● The task:
Where the records below reach the line containing "[ConsumerAffairs] (126, 86)", start transcribing, and end with the line containing "Terms of Use (1116, 1344)", exactly and with nothing else added.

● Dataset:
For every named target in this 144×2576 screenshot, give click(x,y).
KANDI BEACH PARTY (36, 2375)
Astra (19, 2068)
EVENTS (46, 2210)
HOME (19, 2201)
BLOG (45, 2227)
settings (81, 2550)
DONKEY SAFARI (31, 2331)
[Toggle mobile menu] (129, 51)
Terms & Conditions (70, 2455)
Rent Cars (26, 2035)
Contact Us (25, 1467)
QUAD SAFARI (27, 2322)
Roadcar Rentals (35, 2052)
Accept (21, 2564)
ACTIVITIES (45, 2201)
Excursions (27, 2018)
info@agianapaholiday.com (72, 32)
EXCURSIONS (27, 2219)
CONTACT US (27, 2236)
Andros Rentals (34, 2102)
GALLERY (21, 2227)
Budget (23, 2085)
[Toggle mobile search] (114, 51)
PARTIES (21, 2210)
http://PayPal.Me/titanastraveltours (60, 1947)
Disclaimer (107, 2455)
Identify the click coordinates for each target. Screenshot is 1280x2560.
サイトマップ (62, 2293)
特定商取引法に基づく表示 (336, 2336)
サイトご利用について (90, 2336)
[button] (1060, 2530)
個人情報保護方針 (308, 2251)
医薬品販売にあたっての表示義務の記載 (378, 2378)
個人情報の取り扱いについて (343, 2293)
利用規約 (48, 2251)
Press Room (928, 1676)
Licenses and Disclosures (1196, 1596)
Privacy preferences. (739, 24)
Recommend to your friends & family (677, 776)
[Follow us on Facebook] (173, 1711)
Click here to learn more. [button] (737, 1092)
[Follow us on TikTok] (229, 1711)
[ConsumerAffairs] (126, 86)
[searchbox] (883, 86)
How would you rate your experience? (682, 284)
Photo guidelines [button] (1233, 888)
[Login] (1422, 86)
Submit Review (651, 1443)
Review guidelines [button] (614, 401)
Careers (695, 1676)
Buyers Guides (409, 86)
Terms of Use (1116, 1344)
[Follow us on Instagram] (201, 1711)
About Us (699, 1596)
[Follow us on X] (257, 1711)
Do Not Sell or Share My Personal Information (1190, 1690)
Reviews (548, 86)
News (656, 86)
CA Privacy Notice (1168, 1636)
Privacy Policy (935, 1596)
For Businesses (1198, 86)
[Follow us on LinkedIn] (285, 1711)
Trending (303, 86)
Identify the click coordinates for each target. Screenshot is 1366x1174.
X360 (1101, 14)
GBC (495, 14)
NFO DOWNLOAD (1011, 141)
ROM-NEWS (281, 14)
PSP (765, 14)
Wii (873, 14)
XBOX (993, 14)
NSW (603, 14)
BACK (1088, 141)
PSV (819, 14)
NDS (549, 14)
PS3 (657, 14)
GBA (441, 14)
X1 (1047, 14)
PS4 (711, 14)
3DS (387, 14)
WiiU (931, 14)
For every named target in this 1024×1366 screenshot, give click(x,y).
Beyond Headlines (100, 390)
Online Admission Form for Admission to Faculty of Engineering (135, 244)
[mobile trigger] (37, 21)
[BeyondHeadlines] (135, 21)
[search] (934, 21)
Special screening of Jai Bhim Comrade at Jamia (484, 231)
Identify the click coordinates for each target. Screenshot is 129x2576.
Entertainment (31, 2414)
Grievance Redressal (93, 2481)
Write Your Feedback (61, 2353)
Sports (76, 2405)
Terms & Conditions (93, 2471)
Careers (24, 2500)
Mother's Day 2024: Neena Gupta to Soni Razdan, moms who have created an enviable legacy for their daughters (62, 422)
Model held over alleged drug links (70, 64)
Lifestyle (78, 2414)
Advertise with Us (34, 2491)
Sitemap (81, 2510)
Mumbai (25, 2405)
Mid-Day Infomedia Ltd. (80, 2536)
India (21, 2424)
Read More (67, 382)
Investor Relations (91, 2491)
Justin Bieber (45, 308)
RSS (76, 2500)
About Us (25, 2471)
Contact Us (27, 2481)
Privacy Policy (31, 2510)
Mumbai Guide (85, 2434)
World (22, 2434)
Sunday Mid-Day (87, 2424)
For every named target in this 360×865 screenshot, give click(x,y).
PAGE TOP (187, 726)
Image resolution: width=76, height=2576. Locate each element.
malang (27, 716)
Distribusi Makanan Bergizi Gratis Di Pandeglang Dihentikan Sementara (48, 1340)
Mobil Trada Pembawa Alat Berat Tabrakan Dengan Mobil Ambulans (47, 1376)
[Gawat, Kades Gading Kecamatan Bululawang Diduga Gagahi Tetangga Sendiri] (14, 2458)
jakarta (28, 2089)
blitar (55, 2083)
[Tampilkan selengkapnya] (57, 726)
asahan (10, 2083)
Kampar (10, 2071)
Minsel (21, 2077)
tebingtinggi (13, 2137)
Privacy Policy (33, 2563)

● Answer space:
[ConsumerAffairs] (126, 86)
[searchbox] (883, 86)
How would you rate your experience? (682, 284)
Photo guidelines [button] (1233, 888)
[Login] (1422, 86)
Submit Review (651, 1443)
Review guidelines [button] (614, 401)
Careers (695, 1676)
Buyers Guides (409, 86)
Terms of Use (1116, 1344)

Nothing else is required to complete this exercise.